Schon am alten Standort in der Leibenfrostgasse im Vierten kochte man (sieben Tage die Woche!) Böhmische Palatschinken, Prager Kuttelfleck, Wurzelzunge und Esterházy-Rostbraten mit Hörnchen. Aber erst seit die Familie Buchecker mit Anfang März eine bekannte Adresse besetzt, die Ex-Wirkungsstätte von Christian Petz in der Gußhausstraße bei der TU, erhalten solche selten gewordene Spezialitäten die Aufmerksamkeit, die sie verdienen.

„Es dauert ein bisschen, wir machen alles frisch“, informiert im krachend vollen Lokal zur Mittagszeit die Wirtin, Karin Fischer.
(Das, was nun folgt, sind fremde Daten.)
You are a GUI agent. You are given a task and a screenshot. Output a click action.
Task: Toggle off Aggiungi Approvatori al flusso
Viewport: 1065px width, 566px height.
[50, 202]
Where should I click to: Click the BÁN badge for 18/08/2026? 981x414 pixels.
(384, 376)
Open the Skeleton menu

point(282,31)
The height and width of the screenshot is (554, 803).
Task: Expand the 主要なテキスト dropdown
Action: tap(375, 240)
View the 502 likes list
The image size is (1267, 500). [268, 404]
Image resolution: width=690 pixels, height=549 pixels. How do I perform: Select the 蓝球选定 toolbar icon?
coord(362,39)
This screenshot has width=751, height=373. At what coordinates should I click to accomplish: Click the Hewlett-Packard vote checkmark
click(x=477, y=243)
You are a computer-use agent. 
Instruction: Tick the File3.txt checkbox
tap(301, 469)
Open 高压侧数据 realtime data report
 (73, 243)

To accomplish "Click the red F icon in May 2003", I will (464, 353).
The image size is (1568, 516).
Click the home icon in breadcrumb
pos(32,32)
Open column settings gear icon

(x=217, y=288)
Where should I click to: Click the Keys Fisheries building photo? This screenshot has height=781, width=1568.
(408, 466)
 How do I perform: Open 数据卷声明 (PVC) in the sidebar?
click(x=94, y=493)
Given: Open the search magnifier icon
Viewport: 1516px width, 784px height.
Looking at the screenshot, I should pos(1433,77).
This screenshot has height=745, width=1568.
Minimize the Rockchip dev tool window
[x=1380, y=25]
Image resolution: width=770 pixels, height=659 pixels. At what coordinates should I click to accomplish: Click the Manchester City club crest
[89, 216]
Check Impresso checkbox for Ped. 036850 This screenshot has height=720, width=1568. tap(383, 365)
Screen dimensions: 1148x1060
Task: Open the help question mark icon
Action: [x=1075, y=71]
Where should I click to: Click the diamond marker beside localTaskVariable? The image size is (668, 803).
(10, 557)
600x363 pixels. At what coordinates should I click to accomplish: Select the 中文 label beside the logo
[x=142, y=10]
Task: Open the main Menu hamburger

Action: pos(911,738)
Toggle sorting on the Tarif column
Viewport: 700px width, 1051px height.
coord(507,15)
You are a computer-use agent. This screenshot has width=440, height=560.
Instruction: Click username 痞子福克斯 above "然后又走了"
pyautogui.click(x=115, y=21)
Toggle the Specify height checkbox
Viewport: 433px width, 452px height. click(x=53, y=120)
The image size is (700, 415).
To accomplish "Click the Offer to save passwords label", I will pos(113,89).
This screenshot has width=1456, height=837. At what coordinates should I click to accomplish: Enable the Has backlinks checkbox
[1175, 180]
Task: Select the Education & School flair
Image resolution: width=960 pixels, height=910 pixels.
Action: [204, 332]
Auf der Rechnung wird später stehen: „Kellner: Chef“. Ihr Mann, Franz Buchecker, ist der Seniorchef des Gasthauses und Ausbildner seines Sohnes Christopher, mit dem er sich hier die Küchenverantwortung teilt. „Christopher war mein letzter Lehrling, noch in Simmering damals.“ Wo man auch schon ein Gasthaus unter eigenem Namen führte. Auch das Reznicek im neunten Bezirk gehörte zu den Stationen des Urwirten, der die Wiener Küche beherrscht wie nur mehr wenige. Einer, der auch weiß, wie es geht, ist ausgerechnet ein Inder: Herr Singh ist seit dreizehn Jahren an Bucheckers Seite. Ursprünglich Zeitungsausträger, lernte er bei diesem, wie man geröstete Nierndln, Fledermaus und Ochsenschlepp kocht. „Als ich ihn einmal gebeten habe, uns etwas Indisches zu kochen, hat er gesagt: ,Geht nicht, ich kann nur Wiener Küche!‘“ Vater und Sohn Buchecker plus Herr Singh – weitere Köche gibt es hier nicht. „Je mehr Leute in der Küche stehen, desto langsamer geht das Ganze.“

Herz des Gasthauses ist der Stammtisch neben der Schank, darüber hängen passenderweise Plakate mit Helmut Qualtinger und einem illustrierten Wiener-Festwochen-Hirn. Rund vierzig Leute zählen zur losen Truppe, die sich hier prinzipiell einfindet, natürlich nicht alle gleichzeitig. „Den Stammtisch kann man nicht reservieren.“ Es sei eine fast verloren gegangene Kultur, meint Franz Buchecker: „Früher ist man ja nicht nur zum Essen ins Wirtshaus gegangen. Man hat gewusst, am Stammtisch ist jemand, den man kennt, mit dem man reden kann.“ Die Wirtsfamilie kennt die Stammtischgäste mit Namen, „wir wissen, wer sein Schnitzel dunkel oder stark gesalzen will und was er ins Glas will“. Ja, man sei als Wirt schon auch Seelentröster, sagt Franz Buchecker. Und man müsse Menschen mögen. „Wenn ich so herumlaufe“ – seine Hände formen Scheuklappen –, „wird das nichts.“

Innereientrend

Als einer, der schon sehr lang im Geschäft ist, ist er Zeuge diverser Änderungen in der Gastronomie: „Am anstrengendsten ist heute die Bürokratie. Da hat sich wahnsinnig viel geändert. Die Gesetze sind ja gemacht für Großkonzerne, die jemand eigenen fürs Listenschreiben angestellt haben.“ Auch Sohn Christopher weiß von Entwicklungen zu berichten: „Noch vor zehn Jahren wäre es undenkbar gewesen, dass ein 21-Jähriger gebackenes Hirn bestellt. Heute wollen sie es reihenweise.“ Das Verarbeiten des ganzen Tiers, auch gern Nose-to-Tail genannt, werde mittlerweile von jungen Leuten geradezu gefordert, meint der Juniorchef.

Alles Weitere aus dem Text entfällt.